The Quarterly Journal of Austrian Economics
- Discipline: Economics
- Language: English
- Edited by: Joseph Salerno

Publication details
- Former name: Review of Austrian Economics
- History: 1987–present
- Publisher: Ludwig von Mises Institute (United States)
- Frequency: quarterly

Standard abbreviations
- ISO 4: Q. J. Austrian Econ.

Indexing
- ISSN: 1936-4806 (print) 1098-3708 (web)
- LCCN: 99100420
- OCLC no.: 53929018

Links
- Journal homepage; Online archive;

= Quarterly Journal of Austrian Economics =

The Quarterly Journal of Austrian Economics is a quarterly peer-reviewed academic journal covering heterodox economics published by the Ludwig von Mises Institute. It was established in 1998 after the Murray Rothbard-created publication, The Review of Austrian Economics, was transferred to other editors and then to George Mason University. The journal covers economics from an Austrian School perspective. The current editor-in-chief is Joseph Salerno.

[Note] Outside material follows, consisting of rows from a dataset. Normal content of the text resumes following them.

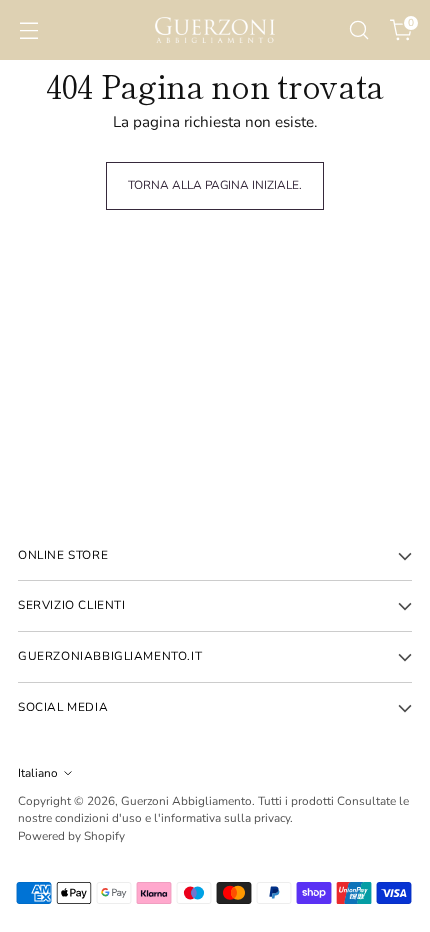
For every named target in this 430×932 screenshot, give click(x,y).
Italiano (38, 773)
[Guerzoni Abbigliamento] (215, 30)
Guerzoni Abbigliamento (186, 801)
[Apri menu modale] (28, 30)
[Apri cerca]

A 2010 study identified 62 regularly published heterodox journals and used various empirical criteria to compare several aspects of their research quality. The Quarterly Journals Bibliographic Ranking was ranked 33rd out of the 62 heterodox economics journals surveyed; its reputation among peers (both mainstream and heterodox) was ranked 57th.